Posted by sweens on July 26, 2010

Published on July 26th, 2010
OBJ Staff
Ottawa Business Journal

Around 84 per cent of small-business owners in Ottawa are happier owning and running their own business than being an employee, according to numbers released by the TD Small Business Happiness Index on Monday.

Overall happiness ranked at 27 per cent, placing owners in the city at the third-happiest in Canada — just behind Calgary (30 per cent) and Montreal (29 per cent).

“What the TD Small Business Happiness Index demonstrates is that small business owners enjoy a sense of control and freedom that they don’t generally realize when working for someone else,” stated Alec Morley, senior vice-president of small business banking at TD Canada Trust.

“Despite the recent economic downturn and the ongoing challenges of managing and growing a business, the personal satisfaction small business owners report illustrates one of the key advantages of owning your own company.”
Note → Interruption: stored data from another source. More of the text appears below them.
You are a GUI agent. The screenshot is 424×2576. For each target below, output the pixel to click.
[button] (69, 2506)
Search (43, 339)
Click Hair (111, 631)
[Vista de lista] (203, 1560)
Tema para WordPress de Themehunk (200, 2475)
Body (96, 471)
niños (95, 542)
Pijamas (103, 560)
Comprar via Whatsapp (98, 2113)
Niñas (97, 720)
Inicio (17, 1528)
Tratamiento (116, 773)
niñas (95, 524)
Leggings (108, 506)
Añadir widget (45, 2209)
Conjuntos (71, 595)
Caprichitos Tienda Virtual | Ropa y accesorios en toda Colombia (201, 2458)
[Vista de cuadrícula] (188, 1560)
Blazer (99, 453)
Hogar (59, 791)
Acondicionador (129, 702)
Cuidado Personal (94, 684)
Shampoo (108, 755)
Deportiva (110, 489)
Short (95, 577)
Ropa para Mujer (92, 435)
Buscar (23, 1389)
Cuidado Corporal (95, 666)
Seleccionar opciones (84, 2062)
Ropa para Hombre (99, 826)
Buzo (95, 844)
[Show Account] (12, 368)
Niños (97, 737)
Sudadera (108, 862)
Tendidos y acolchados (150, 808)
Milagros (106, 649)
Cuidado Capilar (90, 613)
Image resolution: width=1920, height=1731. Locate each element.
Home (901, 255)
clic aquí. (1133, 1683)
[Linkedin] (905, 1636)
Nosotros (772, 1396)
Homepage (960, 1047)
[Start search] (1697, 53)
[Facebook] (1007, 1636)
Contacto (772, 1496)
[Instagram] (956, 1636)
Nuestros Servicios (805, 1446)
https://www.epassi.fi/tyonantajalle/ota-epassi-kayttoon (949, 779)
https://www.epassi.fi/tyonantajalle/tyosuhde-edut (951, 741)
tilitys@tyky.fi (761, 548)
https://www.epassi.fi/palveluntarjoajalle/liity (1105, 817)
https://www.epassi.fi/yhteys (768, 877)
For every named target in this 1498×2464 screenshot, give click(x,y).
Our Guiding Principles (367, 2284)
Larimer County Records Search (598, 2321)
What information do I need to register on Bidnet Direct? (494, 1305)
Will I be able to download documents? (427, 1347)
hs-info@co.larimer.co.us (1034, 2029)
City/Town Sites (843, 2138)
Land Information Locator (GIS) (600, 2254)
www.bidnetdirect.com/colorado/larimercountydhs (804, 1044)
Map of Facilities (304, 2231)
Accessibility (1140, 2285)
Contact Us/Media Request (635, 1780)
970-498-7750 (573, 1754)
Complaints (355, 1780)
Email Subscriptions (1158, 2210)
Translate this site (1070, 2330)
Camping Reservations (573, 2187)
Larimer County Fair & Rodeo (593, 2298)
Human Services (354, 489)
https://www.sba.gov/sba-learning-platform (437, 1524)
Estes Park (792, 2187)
According to TD, the following factors contributed to small-business hapiness:

– Pride and accomplishment from owning your own business (93 per cent);
– Volunteering or donating money to local charities or sports teams (93 per cent);
– Feeling a “deep personal connection” to employees and customers (85 per cent).

Other benefits included being your own boss and setting your own schedule, although long hours were a staple of business — at an average of 50.4 hours a week, among the top three in North American cities surveyed. Forty-three per cent of owners worked more than 60 hours a week.

“Small business owners tell us that owning a business has many advantages, despite the day-to-day challenges that come with running a company like red tape, property taxes and attracting and retaining talent,” stated Morley. 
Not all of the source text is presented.